Kurum olarak her zaman bir “B planı”nı da hazırda tutarak hareket ettiklerini söyleyen Genel Müdür Şen, salgın sürecinde uydu haberleşme hizmetlerini kesintisiz bir şekilde sağlamak üzere Türksat personelinin büyük gayret gösterdiğini ve bu kapsamda uygun ortamı hazırladıklarını ifade etti. Söz konuş süreçte uzaktan çalışma şartlarına ve uyduların 7 gün 24 saat hizmet vermesine yönelik tüm faaliyetleri yürüttüklerini söyleyen Şen, “Pandemi, ihtiyaçların bir anda artabileceğini ve önceden tedbir alınmasının gerekliliğini de ortaya koydu” dedi. Şen, yapılan araştırmalara göre 2020 yılında işlerin yüzde 27’sinin insan müdahalesi olmaksızın yapıldığını belirterek, bu oranın 2025 yılında yüzde 55’in üzerine çıkacağının öngörüldüğünü bildirdi.

 

Şen: “Uyduların veri kabiliyetleri daha iyi anlaşıldı”
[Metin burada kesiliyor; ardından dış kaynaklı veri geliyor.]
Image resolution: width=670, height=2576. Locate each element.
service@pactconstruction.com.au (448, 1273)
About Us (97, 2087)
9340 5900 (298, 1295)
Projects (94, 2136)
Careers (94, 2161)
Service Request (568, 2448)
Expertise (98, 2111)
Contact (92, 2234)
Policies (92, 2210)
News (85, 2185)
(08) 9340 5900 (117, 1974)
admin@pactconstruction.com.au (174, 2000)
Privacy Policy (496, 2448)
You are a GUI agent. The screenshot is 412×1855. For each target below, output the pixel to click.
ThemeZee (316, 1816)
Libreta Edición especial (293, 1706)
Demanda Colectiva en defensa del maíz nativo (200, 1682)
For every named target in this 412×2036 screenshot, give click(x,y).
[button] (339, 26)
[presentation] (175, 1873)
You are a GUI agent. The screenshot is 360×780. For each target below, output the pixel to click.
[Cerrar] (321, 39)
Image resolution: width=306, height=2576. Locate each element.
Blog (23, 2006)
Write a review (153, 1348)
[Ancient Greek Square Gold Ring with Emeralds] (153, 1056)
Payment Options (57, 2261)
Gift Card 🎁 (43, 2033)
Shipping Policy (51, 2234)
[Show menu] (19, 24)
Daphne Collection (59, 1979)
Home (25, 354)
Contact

Şen, COVID-19 salgını nedeniyle uyduların veri altyapısının yanı sıra, uzaktan görüntüleme kabiliyetlerinin de ciddi anlamda kullanıldığına dikkat çekerek, özellikle Çin’de bu alanda uyduların yoğun bir şekilde kullanıldığını söyledi. Şen, “Pandemi, dijital dönüşümü Dünya’da hızlandırdı. Uydu tarafında da dönüşümü hızlandırdı. Hatta veri uydularının kabiliyetlerinin daha iyi anlaşılmasına da imkân verdi” diye konuştu.